I learned a few interesting things at this appointment, my 28-week checkup:

* Strictly speaking numbers, I've only gained 2 pounds this pregnancy and nothing in the last three appointments.
* Bacon is already breech - feet down - and won't be flipping around. Thankfully we know about my uterine situation or the doctor may have wanted to do an inversion. He's running out of room and so he's placed his head in the space where he has the most room, which is near my ribs. Its makes breathing awesome. :( This is also why most of the movements I feel are nearer to my crotch than to my ribs.
* Bacon was definitely on a sugar high from the Glucol drink. The nurse had a hard time focusing his heartbeat and he kept kicking her when she did. He also didn't care to get his picture taken, as he turned his back every time we attempted. I'm not sure if this bodes well for his personality!
* I forget how routine these things are for doctors. My doctor had to schedule the procedure for an early time so that she could still volunteer in her son's classroom. Good for her!

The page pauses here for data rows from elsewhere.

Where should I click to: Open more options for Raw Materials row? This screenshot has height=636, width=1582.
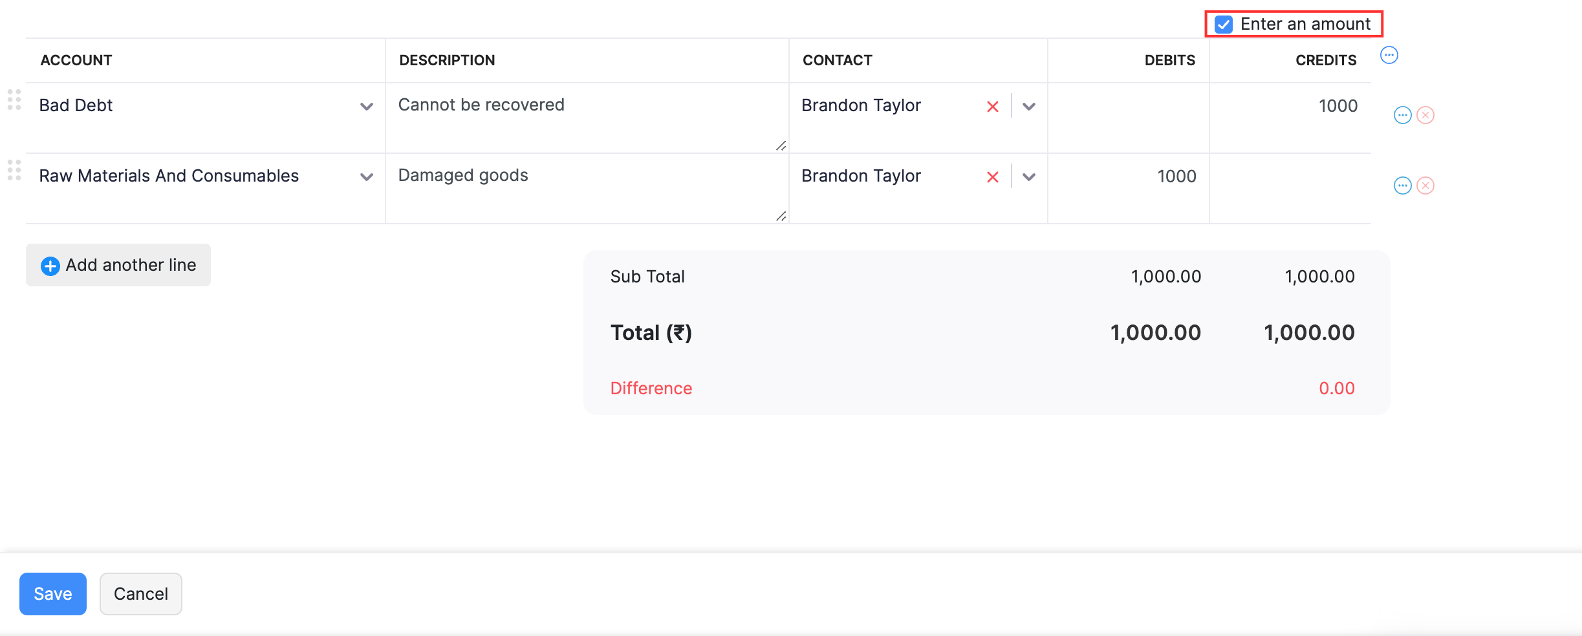[1402, 186]
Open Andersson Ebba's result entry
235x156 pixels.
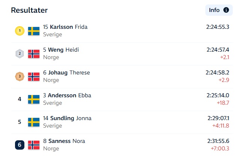pos(122,100)
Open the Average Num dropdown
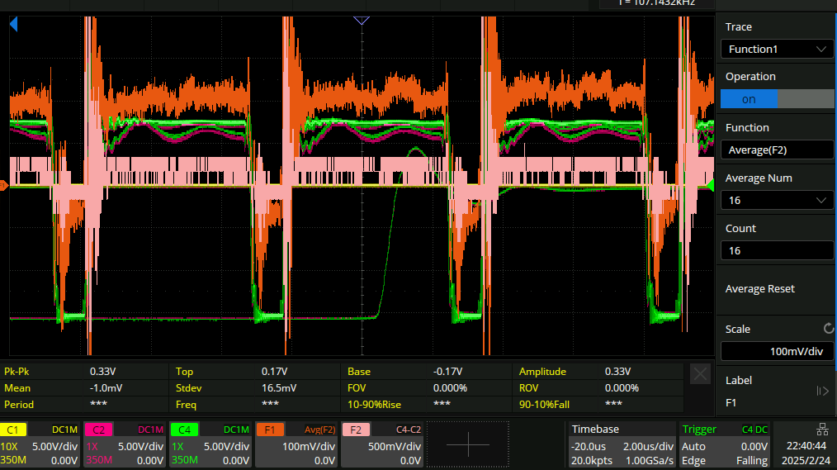The width and height of the screenshot is (837, 470). pos(777,201)
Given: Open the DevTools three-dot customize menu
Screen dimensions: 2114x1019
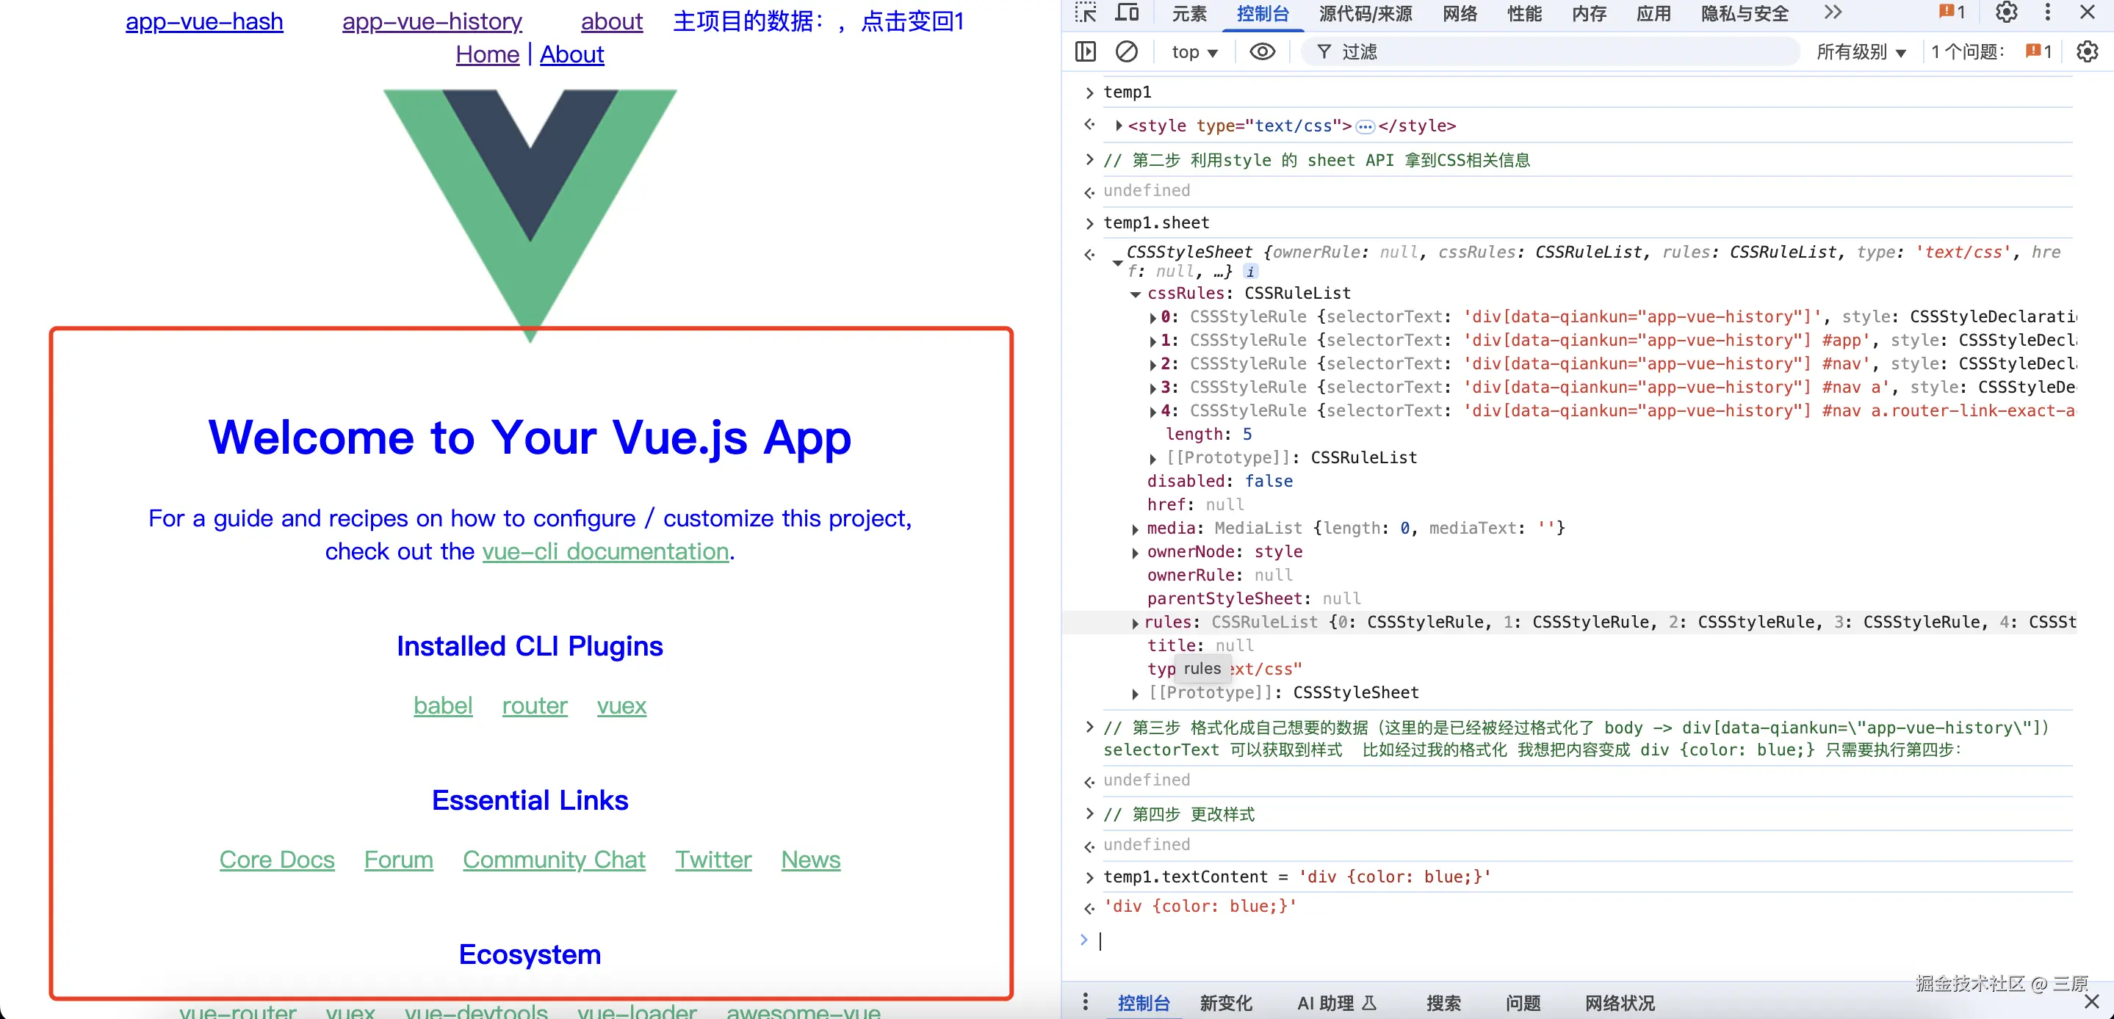Looking at the screenshot, I should tap(2048, 12).
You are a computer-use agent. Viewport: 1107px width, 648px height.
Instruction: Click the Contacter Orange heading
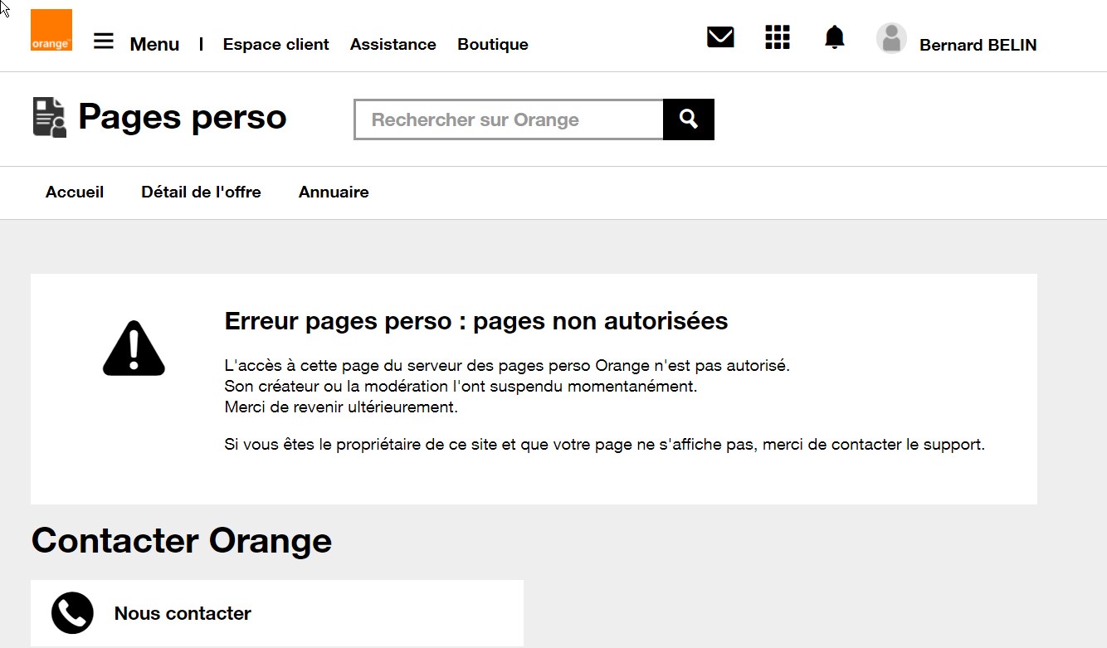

Wednesday, January 4, 2012

The clothes make the baby


I think I've been in denial. Well, maybe not denial, but definitely not in reality. I just can't believe that I'm having a boy! I was sure I was going to have another girl - not because of my female/motherly intuition, but because that was just the way it was going to be. My mom had all girls, a lot of my family members either have all boys or all girls, I had a girl and I just couldn't fathom having a boy.



As time has passed, I'm getting a little more used to the idea. I occasionally still call Bacon "she" and I always pause nostalgically at the little baby girl clothes. However, after building up a nice supply of baby boy clothes from Christmas presents and hand-me-downs from my friends, I think I'm starting to accept this "boy" thing.



Sure, the little girly tutus are cute, but who can resist a little bowtie or onesie with a bear on the butt!